How AI, automation and data can be deployed to drive better decision-making
By the DartPoints Product & Solutions Team
AI and advanced analytics are only as effective as the infrastructure and operational discipline behind them. At a recent Cincinnati Business Courier Data Driven Forum, industry leaders discussed how organizations are moving beyond experimentation and putting data, automation, and AI to work in real business environments.
DartPoints’ VP of Solution Architecture, Matt McKee, joined the panel to share a pragmatic view from the infrastructure layer. The discussion focused on what it actually takes to support AI-driven decision-making at scale, including data governance, workload placement, and resilience in environments where performance and availability matter.
This article recaps key themes from the conversation and highlights where enterprises are focusing as AI moves from pilot projects to production workloads.
Key Takeaways:
1. AI readiness starts with infrastructure discipline, not algorithms
Enterprises that succeed with AI focus first on where data lives, how it moves, and how reliably systems perform under load. Without that foundation, even the best models fall short.
2. Data governance is a prerequisite for trusted decision-making
AI amplifies both insight and risk. Clear data ownership, security controls, and compliance frameworks are essential to ensure analytics drive confident decisions rather than create exposure.
3. Not all AI workloads belong in the public cloud
Performance-sensitive, latency-aware, or regulated workloads often require dedicated infrastructure closer to users and data sources. Hybrid and regional strategies are becoming the norm, not the exception.

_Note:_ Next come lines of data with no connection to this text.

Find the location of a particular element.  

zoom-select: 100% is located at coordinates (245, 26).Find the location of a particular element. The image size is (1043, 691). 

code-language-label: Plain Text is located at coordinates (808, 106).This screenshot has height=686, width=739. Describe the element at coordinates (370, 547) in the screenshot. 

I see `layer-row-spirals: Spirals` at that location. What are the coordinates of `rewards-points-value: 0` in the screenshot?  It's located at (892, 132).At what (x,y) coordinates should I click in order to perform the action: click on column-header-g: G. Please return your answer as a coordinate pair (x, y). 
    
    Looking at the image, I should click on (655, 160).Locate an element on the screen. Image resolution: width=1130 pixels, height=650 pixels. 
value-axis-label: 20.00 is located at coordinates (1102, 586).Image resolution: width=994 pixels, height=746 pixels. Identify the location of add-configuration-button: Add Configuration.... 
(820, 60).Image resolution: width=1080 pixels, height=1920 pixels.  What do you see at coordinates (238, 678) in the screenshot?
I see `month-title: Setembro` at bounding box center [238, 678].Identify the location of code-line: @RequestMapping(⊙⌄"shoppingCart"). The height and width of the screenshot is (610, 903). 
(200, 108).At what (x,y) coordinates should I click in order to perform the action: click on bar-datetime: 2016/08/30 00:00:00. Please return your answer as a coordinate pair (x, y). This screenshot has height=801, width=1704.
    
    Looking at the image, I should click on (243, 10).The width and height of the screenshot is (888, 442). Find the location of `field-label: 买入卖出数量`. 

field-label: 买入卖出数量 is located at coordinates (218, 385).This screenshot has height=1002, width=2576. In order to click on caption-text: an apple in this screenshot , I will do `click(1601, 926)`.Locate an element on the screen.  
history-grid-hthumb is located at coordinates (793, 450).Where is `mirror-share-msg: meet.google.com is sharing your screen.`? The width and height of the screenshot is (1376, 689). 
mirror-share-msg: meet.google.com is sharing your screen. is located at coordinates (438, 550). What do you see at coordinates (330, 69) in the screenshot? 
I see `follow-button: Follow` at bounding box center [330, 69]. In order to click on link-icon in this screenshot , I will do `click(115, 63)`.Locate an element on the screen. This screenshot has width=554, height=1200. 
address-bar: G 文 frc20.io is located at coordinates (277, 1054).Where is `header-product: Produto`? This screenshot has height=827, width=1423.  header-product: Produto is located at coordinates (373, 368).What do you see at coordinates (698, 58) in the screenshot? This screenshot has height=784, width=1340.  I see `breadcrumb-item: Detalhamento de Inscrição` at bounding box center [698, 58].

4. Resiliency enables AI at scale
As organizations rely on AI for operational and strategic decisions, uptime and recoverability matter more than ever. Infrastructure must be designed to withstand failures without disrupting critical workloads.
5. Execution beats experimentation
Enterprises are shifting from proof-of-concepts to production environments that support real business outcomes. That shift demands predictable performance, transparent costs, and infrastructure that can scale without rework.